To exercise any of these rights, email us at . We will respond within 30 days.
Additional rights under CCPA (California residents)
Under the California Consumer Privacy Act, California residents have the right to:
- Know what personal information we collect, use, and disclose.
- Delete personal information we hold about you.
- Opt-out of sale — we do not sell your personal information, so this right is satisfied by default.
- Non-discrimination — we will not discriminate against you for exercising your privacy rights.
9. Data Retention
| Data type | Retention period |
|---|---|
| Account information (email, name, password hash) | Until you delete your account |
| Uploaded PDF files | Deleted immediately after generation completes |
| Generated exam files (JSON, PDF, DOCX) | Until you delete them or your account |
| IP addresses (anti-abuse) | In-memory only; not written to disk; cleared on server restart |
| Device cookie | 1 year (stored in your browser) |
| Payment records | Held by Lemon Squeezy per their retention policy |
When you delete your account, we remove your personal data and generated exams within 30 days, except where retention is required by law (for example, financial records for tax purposes).

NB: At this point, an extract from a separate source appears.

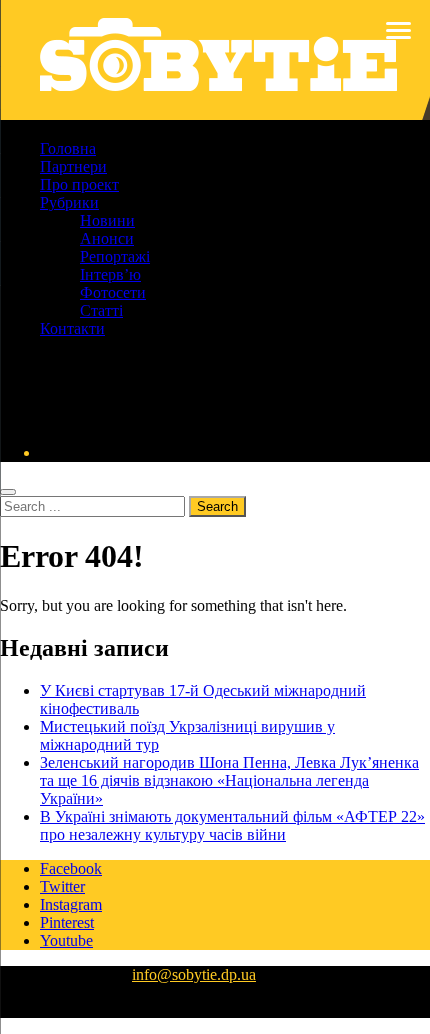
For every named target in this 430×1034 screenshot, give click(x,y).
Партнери (73, 166)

10. International Data Transfers
Your data may be processed by our third-party AI providers (Anthropic and xAI), which operate in the United States. If you are located outside the United States, your data will be transferred internationally.
For transfers from the EEA/UK, we rely on Standard Contractual Clauses (SCCs) or equivalent safeguards provided by our service providers to ensure adequate protection of your personal data.
11. Children’s Privacy
TeacherForge is designed for adult educators. The Service is not directed at children under 13 years of age, and we do not knowingly collect personal information from children under 13. If we learn that we have collected personal data from a child under 13, we will delete it promptly. If you believe a child has provided us with personal information, please contact us at .

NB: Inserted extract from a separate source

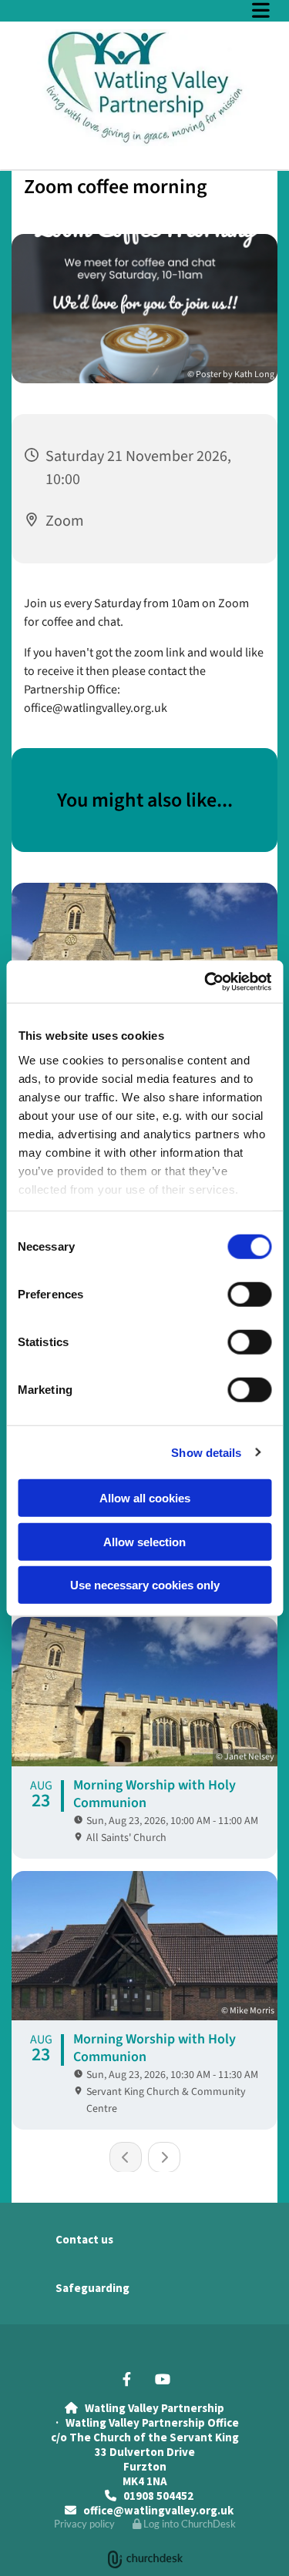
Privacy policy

12. Data Breach Notification
In the event of a personal data breach that is likely to result in a risk to your rights and freedoms, we will notify affected users by email without undue delay and, where required by law (such as GDPR Art. 33), notify the relevant supervisory authority within 72 hours of becoming aware of the breach.
13. Changes to This Policy
We may update this Privacy Policy from time to time. When we make material changes, we will notify you by email or by posting a notice on the Service and updating the “Last updated” date at the top of this page. We encourage you to review this Policy periodically.
14. Contact
For any privacy-related questions, data requests, or concerns:
If you are in the EEA and are unsatisfied with how we handle your data, you have the right to lodge a complaint with your local data protection supervisory authority.